Reproduce the records below word for word, keeping every line unchanged and in its original order.

####

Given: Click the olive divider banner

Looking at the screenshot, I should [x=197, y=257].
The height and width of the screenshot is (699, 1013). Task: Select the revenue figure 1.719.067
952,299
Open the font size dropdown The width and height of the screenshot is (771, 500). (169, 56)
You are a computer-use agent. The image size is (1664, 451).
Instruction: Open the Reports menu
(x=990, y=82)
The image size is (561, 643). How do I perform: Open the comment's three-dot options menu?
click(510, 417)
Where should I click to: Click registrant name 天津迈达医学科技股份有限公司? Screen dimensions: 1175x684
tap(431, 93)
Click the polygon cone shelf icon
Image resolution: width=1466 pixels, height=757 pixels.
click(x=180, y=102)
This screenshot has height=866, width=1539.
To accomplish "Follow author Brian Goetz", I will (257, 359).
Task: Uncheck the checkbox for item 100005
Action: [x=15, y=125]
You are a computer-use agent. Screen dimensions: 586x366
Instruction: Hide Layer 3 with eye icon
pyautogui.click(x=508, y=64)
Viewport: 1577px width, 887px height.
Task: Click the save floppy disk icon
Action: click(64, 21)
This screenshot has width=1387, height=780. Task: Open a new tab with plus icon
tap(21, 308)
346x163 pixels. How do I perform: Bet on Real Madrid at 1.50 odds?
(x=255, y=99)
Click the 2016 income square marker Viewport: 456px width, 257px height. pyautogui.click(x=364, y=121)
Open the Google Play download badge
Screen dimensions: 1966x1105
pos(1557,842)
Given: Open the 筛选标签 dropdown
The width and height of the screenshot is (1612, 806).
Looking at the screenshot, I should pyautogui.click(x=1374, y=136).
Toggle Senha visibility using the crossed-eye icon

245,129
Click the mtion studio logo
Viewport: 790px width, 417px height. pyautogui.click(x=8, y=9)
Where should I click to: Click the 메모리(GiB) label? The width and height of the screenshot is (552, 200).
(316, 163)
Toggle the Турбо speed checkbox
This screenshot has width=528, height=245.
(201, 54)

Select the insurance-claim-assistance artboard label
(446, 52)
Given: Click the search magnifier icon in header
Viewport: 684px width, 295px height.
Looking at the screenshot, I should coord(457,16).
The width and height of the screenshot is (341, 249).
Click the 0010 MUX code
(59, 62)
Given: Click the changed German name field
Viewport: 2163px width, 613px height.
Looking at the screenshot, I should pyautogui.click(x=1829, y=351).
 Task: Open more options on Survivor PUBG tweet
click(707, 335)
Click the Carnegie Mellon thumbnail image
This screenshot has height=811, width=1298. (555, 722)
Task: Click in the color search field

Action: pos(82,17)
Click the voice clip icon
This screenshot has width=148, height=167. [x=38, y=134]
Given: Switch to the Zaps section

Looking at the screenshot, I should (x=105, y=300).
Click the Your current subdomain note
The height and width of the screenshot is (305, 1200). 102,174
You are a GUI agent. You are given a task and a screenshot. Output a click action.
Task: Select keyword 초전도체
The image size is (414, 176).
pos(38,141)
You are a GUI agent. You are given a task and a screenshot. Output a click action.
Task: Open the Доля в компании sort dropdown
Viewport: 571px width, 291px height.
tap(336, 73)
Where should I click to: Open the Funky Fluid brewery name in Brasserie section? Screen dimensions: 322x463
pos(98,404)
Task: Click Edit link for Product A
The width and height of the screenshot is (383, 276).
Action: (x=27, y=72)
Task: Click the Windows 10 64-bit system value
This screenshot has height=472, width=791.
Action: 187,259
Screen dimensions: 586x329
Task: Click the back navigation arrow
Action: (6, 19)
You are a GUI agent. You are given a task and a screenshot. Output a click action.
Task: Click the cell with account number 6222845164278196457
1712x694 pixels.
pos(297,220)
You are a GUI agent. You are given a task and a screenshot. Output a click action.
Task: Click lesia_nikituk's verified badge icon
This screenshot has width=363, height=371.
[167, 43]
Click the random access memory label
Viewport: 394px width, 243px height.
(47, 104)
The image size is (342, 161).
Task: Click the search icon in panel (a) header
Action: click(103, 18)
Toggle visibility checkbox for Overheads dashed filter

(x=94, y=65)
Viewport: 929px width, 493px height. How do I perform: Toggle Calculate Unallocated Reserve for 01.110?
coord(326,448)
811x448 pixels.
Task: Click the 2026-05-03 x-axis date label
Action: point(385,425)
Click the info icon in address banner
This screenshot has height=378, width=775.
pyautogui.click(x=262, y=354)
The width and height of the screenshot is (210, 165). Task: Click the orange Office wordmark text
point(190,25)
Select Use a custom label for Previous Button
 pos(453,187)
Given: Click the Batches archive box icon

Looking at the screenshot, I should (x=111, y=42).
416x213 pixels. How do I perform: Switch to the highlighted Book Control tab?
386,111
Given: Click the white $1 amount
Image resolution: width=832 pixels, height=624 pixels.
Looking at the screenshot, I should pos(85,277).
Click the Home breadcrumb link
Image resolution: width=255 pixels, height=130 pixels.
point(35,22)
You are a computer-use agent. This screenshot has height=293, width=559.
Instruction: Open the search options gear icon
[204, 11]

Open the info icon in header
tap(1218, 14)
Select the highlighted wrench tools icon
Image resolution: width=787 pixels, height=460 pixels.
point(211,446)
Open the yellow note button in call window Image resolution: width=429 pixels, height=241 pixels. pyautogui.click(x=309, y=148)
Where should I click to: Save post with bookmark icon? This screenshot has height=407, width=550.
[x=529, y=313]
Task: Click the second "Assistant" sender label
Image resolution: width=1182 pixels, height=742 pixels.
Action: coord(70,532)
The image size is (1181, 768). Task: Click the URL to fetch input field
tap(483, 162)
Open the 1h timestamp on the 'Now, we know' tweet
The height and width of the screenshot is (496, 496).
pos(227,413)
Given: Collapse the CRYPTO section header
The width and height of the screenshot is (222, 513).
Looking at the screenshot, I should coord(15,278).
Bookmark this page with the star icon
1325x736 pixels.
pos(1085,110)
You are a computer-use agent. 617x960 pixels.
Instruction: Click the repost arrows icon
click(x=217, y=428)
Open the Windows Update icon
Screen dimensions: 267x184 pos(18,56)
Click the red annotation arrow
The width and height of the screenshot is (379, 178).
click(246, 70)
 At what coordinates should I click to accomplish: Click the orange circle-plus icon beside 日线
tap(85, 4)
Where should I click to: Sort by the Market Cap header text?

####

Response to this exercise
Given: Click the olive divider banner

Looking at the screenshot, I should [x=197, y=257].
The height and width of the screenshot is (699, 1013). Task: Select the revenue figure 1.719.067
952,299
Open the font size dropdown The width and height of the screenshot is (771, 500). (169, 56)
You are a computer-use agent. The image size is (1664, 451).
Instruction: Open the Reports menu
(x=990, y=82)
The image size is (561, 643). How do I perform: Open the comment's three-dot options menu?
click(510, 417)
Where should I click to: Click registrant name 天津迈达医学科技股份有限公司? Screen dimensions: 1175x684
tap(431, 93)
Click the polygon cone shelf icon
Image resolution: width=1466 pixels, height=757 pixels.
click(x=180, y=102)
This screenshot has height=866, width=1539.
To accomplish "Follow author Brian Goetz", I will (257, 359).
Task: Uncheck the checkbox for item 100005
Action: [x=15, y=125]
You are a computer-use agent. Screen dimensions: 586x366
Instruction: Hide Layer 3 with eye icon
pyautogui.click(x=508, y=64)
Viewport: 1577px width, 887px height.
Task: Click the save floppy disk icon
Action: click(64, 21)
This screenshot has width=1387, height=780. Task: Open a new tab with plus icon
tap(21, 308)
346x163 pixels. How do I perform: Bet on Real Madrid at 1.50 odds?
(x=255, y=99)
Click the 2016 income square marker Viewport: 456px width, 257px height. pyautogui.click(x=364, y=121)
Open the Google Play download badge
Screen dimensions: 1966x1105
pos(1557,842)
Given: Open the 筛选标签 dropdown
The width and height of the screenshot is (1612, 806).
Looking at the screenshot, I should pyautogui.click(x=1374, y=136).
Toggle Senha visibility using the crossed-eye icon

245,129
Click the mtion studio logo
Viewport: 790px width, 417px height. pyautogui.click(x=8, y=9)
Where should I click to: Click the 메모리(GiB) label? The width and height of the screenshot is (552, 200).
(316, 163)
Toggle the Турбо speed checkbox
This screenshot has width=528, height=245.
(201, 54)

Select the insurance-claim-assistance artboard label
(446, 52)
Given: Click the search magnifier icon in header
Viewport: 684px width, 295px height.
Looking at the screenshot, I should coord(457,16).
The width and height of the screenshot is (341, 249).
Click the 0010 MUX code
(59, 62)
Given: Click the changed German name field
Viewport: 2163px width, 613px height.
Looking at the screenshot, I should pyautogui.click(x=1829, y=351).
 Task: Open more options on Survivor PUBG tweet
click(707, 335)
Click the Carnegie Mellon thumbnail image
This screenshot has height=811, width=1298. (555, 722)
Task: Click in the color search field

Action: pos(82,17)
Click the voice clip icon
This screenshot has width=148, height=167. [x=38, y=134]
Given: Switch to the Zaps section

Looking at the screenshot, I should (x=105, y=300).
Click the Your current subdomain note
The height and width of the screenshot is (305, 1200). 102,174
You are a GUI agent. You are given a task and a screenshot. Output a click action.
Task: Select keyword 초전도체
The image size is (414, 176).
pos(38,141)
You are a GUI agent. You are given a task and a screenshot. Output a click action.
Task: Open the Доля в компании sort dropdown
Viewport: 571px width, 291px height.
tap(336, 73)
Where should I click to: Open the Funky Fluid brewery name in Brasserie section? Screen dimensions: 322x463
pos(98,404)
Task: Click Edit link for Product A
The width and height of the screenshot is (383, 276).
Action: (x=27, y=72)
Task: Click the Windows 10 64-bit system value
This screenshot has height=472, width=791.
Action: 187,259
Screen dimensions: 586x329
Task: Click the back navigation arrow
Action: (6, 19)
You are a GUI agent. You are given a task and a screenshot. Output a click action.
Task: Click the cell with account number 6222845164278196457
1712x694 pixels.
pos(297,220)
You are a GUI agent. You are given a task and a screenshot. Output a click action.
Task: Click lesia_nikituk's verified badge icon
This screenshot has width=363, height=371.
[167, 43]
Click the random access memory label
Viewport: 394px width, 243px height.
(47, 104)
The image size is (342, 161).
Task: Click the search icon in panel (a) header
Action: click(103, 18)
Toggle visibility checkbox for Overheads dashed filter

(x=94, y=65)
Viewport: 929px width, 493px height. How do I perform: Toggle Calculate Unallocated Reserve for 01.110?
coord(326,448)
811x448 pixels.
Task: Click the 2026-05-03 x-axis date label
Action: point(385,425)
Click the info icon in address banner
This screenshot has height=378, width=775.
pyautogui.click(x=262, y=354)
The width and height of the screenshot is (210, 165). Task: Click the orange Office wordmark text
point(190,25)
Select Use a custom label for Previous Button
 pos(453,187)
Given: Click the Batches archive box icon

Looking at the screenshot, I should (x=111, y=42).
416x213 pixels. How do I perform: Switch to the highlighted Book Control tab?
386,111
Given: Click the white $1 amount
Image resolution: width=832 pixels, height=624 pixels.
Looking at the screenshot, I should pos(85,277).
Click the Home breadcrumb link
Image resolution: width=255 pixels, height=130 pixels.
point(35,22)
You are a computer-use agent. This screenshot has height=293, width=559.
Instruction: Open the search options gear icon
[204, 11]

Open the info icon in header
tap(1218, 14)
Select the highlighted wrench tools icon
Image resolution: width=787 pixels, height=460 pixels.
point(211,446)
Open the yellow note button in call window Image resolution: width=429 pixels, height=241 pixels. pyautogui.click(x=309, y=148)
Where should I click to: Save post with bookmark icon? This screenshot has height=407, width=550.
[x=529, y=313]
Task: Click the second "Assistant" sender label
Image resolution: width=1182 pixels, height=742 pixels.
Action: coord(70,532)
The image size is (1181, 768). Task: Click the URL to fetch input field
tap(483, 162)
Open the 1h timestamp on the 'Now, we know' tweet
The height and width of the screenshot is (496, 496).
pos(227,413)
Given: Collapse the CRYPTO section header
The width and height of the screenshot is (222, 513).
Looking at the screenshot, I should coord(15,278).
Bookmark this page with the star icon
1325x736 pixels.
pos(1085,110)
You are a computer-use agent. 617x960 pixels.
Instruction: Click the repost arrows icon
click(x=217, y=428)
Open the Windows Update icon
Screen dimensions: 267x184 pos(18,56)
Click the red annotation arrow
The width and height of the screenshot is (379, 178).
click(246, 70)
 At what coordinates should I click to accomplish: Click the orange circle-plus icon beside 日线
tap(85, 4)
Where should I click to: Sort by the Market Cap header text?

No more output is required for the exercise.